Questions to answer ::
• A. Please copy out the section of the passage on Bell Beaker genetics that opens with the words containing "I think the" and closes with "the same subclades.".
• B. In the passage on Bell Beaker genetics, who also found the central European gene flow into Iberia by examining IBD segments?
═════ Text under study
I think the Atlantic Bell Beaker population was R1b, but wasn't the same as the group that has been identified as Bell Beaker in Central Europe. The German site where R1b was found may have been Bell Beaker but I'd like to see some Y DNA before I accepted the Hungarian "Bell Beaker" folks as actually being Bell Beaker. If they were, they were not the same subclades.

I don't think the Atlantic Bell Beaker folks were Indo-European, but I know that's not a popular opinion around here. I just think that wherever you have glazed ceramics and there are copper ores in the vicinity, you're eventually going to have copper smelting. And where you have copper smelting, you're eventually going to have bronze. That doesn't mean that every copper age site in Europe is early Indo-European. We know that the Indo-Europeans were a major force in shaping the Europe we have today, but they aren't necessarily the first people who brought copper or bronze to every part of Europe, IMO.


When I've properly studied the paper I'll respond more specifically to its findings, but doesn't the y dna indicate that Iberia is a "sink", rather than a "source", and a fairly recent one as far as R1b is concerned? I'm by no means an expert on R1b but aren't the Iberian clades really young? Also, it's almost all DF27 isn't it? There's also the fact that going by that old Moorjani et al paper (the Reich Lab again), there's evidence of a gene flow from central Europe into Iberia about 2000 B.C. Ralph and Coop also found it by examining IBD segments. That would seem to tie in pretty neatly with the fact that U-152, L21, DF27 and U-106 must have arisen both temporarily and spatially in close proximity to one another. There's also the fact that our lone pre-historic R1b was only one sample out of a basically I2a site. Perhaps he was part of a wave just reaching Central Europe?
══════════
═════ Extracted data
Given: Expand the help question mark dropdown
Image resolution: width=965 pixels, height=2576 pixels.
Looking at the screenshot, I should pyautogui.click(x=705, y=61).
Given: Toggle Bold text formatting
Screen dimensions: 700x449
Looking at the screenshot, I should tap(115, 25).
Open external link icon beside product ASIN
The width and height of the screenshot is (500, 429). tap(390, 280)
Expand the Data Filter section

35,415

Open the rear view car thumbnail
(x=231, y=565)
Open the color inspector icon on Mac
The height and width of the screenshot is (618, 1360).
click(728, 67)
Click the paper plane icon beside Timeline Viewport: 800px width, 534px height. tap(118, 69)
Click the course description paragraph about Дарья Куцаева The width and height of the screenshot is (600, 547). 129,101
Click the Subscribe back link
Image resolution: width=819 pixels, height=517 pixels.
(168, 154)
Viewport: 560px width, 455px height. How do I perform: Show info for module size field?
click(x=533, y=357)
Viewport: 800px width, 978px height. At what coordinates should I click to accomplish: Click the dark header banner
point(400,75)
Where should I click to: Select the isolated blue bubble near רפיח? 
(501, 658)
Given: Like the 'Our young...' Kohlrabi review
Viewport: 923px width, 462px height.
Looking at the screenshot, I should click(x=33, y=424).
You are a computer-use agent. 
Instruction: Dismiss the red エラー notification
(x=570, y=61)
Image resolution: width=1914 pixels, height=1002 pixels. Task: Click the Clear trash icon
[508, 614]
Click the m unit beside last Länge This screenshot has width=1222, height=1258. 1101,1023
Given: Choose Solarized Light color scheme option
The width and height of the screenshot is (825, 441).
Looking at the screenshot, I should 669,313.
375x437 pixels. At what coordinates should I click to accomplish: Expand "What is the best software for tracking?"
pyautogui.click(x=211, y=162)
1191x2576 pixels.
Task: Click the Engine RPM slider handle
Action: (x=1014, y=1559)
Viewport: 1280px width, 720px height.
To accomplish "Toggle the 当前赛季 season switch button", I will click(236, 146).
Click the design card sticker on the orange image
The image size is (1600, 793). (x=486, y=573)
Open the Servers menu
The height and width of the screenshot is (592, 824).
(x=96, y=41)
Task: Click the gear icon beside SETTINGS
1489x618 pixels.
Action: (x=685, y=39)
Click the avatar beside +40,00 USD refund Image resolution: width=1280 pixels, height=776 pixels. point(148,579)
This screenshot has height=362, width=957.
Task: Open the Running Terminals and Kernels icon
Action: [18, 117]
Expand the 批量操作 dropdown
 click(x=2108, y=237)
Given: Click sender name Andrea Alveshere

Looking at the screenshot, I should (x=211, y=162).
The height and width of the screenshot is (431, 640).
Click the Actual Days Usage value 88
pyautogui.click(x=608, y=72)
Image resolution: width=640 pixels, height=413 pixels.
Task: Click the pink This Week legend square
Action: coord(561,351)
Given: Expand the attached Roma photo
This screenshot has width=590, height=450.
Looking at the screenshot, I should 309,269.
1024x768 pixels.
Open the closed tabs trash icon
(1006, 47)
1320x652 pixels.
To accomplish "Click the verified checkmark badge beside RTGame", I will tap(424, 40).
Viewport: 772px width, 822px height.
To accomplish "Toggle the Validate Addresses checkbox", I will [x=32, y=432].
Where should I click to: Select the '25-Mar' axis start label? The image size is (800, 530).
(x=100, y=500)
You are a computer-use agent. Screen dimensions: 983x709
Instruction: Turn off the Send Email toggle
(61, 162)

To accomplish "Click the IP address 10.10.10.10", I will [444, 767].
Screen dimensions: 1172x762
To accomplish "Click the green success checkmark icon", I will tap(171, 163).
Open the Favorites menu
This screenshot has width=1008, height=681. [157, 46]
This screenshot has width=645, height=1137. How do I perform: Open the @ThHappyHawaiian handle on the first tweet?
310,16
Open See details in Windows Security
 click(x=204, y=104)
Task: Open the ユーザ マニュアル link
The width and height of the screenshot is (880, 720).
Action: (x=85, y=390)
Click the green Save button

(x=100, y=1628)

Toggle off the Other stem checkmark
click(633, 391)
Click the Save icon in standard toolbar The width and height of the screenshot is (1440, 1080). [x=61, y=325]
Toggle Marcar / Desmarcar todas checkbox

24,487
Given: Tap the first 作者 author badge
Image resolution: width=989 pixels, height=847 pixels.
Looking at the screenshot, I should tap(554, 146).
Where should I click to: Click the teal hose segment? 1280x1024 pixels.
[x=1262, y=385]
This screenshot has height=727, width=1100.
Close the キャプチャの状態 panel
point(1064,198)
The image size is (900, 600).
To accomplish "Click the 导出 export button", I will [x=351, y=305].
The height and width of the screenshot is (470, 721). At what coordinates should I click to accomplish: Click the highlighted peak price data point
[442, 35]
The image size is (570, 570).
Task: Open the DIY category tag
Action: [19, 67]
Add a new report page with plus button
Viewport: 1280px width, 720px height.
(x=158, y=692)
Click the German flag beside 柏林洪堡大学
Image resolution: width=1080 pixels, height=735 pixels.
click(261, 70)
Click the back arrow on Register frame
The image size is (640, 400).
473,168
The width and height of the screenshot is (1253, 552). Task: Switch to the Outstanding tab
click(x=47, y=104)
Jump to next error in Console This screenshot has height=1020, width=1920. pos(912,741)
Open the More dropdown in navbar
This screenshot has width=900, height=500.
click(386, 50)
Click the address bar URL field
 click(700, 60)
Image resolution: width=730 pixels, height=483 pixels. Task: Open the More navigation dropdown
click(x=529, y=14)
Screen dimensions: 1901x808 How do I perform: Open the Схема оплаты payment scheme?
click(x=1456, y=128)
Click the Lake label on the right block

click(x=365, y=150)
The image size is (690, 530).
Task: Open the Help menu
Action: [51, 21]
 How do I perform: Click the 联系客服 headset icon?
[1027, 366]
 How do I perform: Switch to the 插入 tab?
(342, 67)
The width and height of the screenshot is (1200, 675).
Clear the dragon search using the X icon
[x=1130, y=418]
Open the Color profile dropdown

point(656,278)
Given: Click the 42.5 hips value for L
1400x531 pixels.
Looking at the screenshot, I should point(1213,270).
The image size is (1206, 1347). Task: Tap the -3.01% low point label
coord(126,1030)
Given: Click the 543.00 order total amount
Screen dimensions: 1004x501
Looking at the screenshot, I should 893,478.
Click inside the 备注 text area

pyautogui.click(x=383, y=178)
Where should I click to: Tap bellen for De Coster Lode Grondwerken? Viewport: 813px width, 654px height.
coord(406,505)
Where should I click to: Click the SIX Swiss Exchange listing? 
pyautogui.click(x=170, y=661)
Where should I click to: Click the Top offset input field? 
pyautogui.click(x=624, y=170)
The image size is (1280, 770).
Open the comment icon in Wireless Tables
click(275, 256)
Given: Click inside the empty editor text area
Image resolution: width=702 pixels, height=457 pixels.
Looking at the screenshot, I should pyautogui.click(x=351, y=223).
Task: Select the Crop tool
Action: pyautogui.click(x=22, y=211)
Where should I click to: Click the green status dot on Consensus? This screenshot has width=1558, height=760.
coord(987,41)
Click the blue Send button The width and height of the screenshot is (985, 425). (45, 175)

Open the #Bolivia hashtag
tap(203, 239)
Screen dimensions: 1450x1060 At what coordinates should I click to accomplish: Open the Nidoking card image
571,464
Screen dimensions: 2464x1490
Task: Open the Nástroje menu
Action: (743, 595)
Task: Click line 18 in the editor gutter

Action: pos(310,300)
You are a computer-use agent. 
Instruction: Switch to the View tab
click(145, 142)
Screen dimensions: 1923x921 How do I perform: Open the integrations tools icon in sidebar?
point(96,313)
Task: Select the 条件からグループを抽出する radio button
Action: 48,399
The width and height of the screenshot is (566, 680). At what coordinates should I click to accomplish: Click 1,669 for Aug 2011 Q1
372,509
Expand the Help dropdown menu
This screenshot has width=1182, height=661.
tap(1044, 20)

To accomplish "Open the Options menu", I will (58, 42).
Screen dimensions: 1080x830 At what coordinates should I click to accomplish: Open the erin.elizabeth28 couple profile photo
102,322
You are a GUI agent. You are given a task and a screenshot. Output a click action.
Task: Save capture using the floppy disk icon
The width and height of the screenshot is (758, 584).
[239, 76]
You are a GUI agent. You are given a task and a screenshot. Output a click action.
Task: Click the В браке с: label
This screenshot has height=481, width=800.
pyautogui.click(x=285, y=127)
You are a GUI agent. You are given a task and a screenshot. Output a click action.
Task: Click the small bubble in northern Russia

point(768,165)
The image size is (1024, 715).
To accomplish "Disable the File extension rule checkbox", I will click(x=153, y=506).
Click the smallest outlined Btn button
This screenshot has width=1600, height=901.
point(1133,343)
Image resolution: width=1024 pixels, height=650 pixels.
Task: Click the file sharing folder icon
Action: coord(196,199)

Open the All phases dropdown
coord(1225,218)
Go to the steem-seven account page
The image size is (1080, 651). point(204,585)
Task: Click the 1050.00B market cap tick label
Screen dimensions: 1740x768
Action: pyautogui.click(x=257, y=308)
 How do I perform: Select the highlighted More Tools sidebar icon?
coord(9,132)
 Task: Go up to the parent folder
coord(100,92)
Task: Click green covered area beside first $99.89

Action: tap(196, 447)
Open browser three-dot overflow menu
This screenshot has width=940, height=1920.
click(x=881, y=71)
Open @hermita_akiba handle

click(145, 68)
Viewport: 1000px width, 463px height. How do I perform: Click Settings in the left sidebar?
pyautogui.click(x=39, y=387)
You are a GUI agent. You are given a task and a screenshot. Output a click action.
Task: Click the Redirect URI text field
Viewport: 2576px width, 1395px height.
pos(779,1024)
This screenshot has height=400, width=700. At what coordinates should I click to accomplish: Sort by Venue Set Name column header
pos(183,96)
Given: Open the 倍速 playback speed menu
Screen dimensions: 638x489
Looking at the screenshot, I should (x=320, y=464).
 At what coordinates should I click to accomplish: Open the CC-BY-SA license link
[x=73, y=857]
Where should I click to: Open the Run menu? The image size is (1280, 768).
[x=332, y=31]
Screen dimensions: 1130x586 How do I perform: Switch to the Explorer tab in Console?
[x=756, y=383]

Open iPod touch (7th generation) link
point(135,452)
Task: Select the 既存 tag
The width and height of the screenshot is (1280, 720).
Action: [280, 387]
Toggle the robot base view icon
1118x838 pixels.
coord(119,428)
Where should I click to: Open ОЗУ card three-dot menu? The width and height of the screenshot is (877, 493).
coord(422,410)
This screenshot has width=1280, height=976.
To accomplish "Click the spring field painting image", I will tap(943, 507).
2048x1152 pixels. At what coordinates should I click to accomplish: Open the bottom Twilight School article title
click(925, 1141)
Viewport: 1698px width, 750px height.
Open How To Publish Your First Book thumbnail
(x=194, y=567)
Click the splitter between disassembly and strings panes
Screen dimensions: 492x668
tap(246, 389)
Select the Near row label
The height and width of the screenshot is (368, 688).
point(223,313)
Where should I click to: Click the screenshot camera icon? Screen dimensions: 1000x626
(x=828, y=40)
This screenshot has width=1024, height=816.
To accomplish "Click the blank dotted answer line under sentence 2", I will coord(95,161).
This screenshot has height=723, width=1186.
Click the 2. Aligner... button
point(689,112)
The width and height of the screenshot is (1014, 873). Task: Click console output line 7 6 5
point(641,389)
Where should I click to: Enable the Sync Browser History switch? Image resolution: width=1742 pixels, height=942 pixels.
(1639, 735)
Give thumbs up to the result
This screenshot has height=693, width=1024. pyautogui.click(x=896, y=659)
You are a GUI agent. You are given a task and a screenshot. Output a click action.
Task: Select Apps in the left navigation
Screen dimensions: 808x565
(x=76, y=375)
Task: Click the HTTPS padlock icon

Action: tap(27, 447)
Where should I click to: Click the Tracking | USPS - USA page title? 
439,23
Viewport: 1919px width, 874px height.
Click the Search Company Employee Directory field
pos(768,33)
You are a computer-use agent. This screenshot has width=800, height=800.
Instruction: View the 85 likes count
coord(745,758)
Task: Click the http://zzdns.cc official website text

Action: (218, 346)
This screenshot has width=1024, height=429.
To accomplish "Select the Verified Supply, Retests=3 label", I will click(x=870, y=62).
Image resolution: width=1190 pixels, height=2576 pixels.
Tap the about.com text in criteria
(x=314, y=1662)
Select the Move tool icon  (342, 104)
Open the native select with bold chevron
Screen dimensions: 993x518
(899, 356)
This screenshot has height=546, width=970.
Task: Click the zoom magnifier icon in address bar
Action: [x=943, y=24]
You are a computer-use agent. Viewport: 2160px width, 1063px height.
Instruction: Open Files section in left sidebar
══════════
Answers by item number ::
• A.
I think the Atlantic Bell Beaker population was R1b, but wasn't the same as the group that has been identified as Bell Beaker in Central Europe. The German site where R1b was found may have been Bell Beaker but I'd like to see some Y DNA before I accepted the Hungarian "Bell Beaker" folks as actually being Bell Beaker. If they were, they were not the same subclades.

• B. Ralph and Coop.